** Data **
· · · · ·

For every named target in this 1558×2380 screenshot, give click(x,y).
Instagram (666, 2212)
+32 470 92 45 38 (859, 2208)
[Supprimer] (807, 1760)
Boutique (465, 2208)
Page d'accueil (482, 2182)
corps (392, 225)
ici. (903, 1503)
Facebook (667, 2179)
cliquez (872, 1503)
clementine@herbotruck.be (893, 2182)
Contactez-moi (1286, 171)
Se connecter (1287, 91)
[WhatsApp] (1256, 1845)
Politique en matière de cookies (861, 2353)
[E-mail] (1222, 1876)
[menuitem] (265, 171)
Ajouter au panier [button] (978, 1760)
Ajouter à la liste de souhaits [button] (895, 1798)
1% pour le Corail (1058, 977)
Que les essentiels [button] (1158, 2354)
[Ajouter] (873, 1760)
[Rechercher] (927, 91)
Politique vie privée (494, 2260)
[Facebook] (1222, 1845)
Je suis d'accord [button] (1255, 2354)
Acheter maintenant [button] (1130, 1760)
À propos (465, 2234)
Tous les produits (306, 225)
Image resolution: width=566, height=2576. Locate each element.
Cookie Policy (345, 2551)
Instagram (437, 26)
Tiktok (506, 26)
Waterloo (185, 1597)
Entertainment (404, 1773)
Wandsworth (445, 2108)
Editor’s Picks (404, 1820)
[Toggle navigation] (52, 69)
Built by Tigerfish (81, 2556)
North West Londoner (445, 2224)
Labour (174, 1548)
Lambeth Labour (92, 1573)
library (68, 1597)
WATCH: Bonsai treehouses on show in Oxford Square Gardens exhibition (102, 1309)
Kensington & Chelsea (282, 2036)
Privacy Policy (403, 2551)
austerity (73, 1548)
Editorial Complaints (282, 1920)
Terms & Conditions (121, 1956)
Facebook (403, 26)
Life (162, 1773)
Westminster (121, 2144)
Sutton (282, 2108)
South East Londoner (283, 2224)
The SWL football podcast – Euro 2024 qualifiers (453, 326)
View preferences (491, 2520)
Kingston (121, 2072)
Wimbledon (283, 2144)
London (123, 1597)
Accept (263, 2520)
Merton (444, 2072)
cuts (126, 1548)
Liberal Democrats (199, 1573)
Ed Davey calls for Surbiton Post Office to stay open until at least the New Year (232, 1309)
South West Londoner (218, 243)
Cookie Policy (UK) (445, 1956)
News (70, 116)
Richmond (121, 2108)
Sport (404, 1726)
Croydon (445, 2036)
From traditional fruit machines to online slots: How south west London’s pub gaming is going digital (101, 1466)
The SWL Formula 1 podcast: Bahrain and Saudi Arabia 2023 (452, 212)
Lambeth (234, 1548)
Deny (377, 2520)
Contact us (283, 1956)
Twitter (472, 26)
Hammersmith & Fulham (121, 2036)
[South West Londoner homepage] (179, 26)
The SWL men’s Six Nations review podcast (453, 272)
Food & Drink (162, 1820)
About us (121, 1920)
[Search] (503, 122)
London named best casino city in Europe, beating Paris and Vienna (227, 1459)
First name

· · · · ·

** Problem details **
Would you please write out the entire listing exactly?

** Answer **
For every named target in this 1558×2380 screenshot, give click(x,y).
Instagram (666, 2212)
+32 470 92 45 38 (859, 2208)
[Supprimer] (807, 1760)
Boutique (465, 2208)
Page d'accueil (482, 2182)
corps (392, 225)
ici. (903, 1503)
Facebook (667, 2179)
cliquez (872, 1503)
clementine@herbotruck.be (893, 2182)
Contactez-moi (1286, 171)
Se connecter (1287, 91)
[WhatsApp] (1256, 1845)
Politique en matière de cookies (861, 2353)
[E-mail] (1222, 1876)
[menuitem] (265, 171)
Ajouter au panier [button] (978, 1760)
Ajouter à la liste de souhaits [button] (895, 1798)
1% pour le Corail (1058, 977)
Que les essentiels [button] (1158, 2354)
[Ajouter] (873, 1760)
[Rechercher] (927, 91)
Politique vie privée (494, 2260)
[Facebook] (1222, 1845)
Je suis d'accord [button] (1255, 2354)
Acheter maintenant [button] (1130, 1760)
À propos (465, 2234)
Tous les produits (306, 225)
Image resolution: width=566, height=2576. Locate each element.
Cookie Policy (345, 2551)
Instagram (437, 26)
Tiktok (506, 26)
Waterloo (185, 1597)
Entertainment (404, 1773)
Wandsworth (445, 2108)
Editor’s Picks (404, 1820)
[Toggle navigation] (52, 69)
Built by Tigerfish (81, 2556)
North West Londoner (445, 2224)
Labour (174, 1548)
Lambeth Labour (92, 1573)
library (68, 1597)
WATCH: Bonsai treehouses on show in Oxford Square Gardens exhibition (102, 1309)
Kensington & Chelsea (282, 2036)
Privacy Policy (403, 2551)
austerity (73, 1548)
Editorial Complaints (282, 1920)
Terms & Conditions (121, 1956)
Facebook (403, 26)
Life (162, 1773)
Westminster (121, 2144)
Sutton (282, 2108)
South East Londoner (283, 2224)
The SWL football podcast – Euro 2024 qualifiers (453, 326)
View preferences (491, 2520)
Kingston (121, 2072)
Wimbledon (283, 2144)
London (123, 1597)
Accept (263, 2520)
Merton (444, 2072)
cuts (126, 1548)
Liberal Democrats (199, 1573)
Ed Davey calls for Surbiton Post Office to stay open until at least the New Year (232, 1309)
South West Londoner (218, 243)
Cookie Policy (UK) (445, 1956)
News (70, 116)
Richmond (121, 2108)
Sport (404, 1726)
Croydon (445, 2036)
From traditional fruit machines to online slots: How south west London’s pub gaming is going digital (101, 1466)
The SWL Formula 1 podcast: Bahrain and Saudi Arabia 2023 (452, 212)
Lambeth (234, 1548)
Deny (377, 2520)
Contact us (283, 1956)
Twitter (472, 26)
Hammersmith & Fulham (121, 2036)
[South West Londoner homepage] (179, 26)
The SWL men’s Six Nations review podcast (453, 272)
Food & Drink (162, 1820)
About us (121, 1920)
[Search] (503, 122)
London named best casino city in Europe, beating Paris and Vienna (227, 1459)
First name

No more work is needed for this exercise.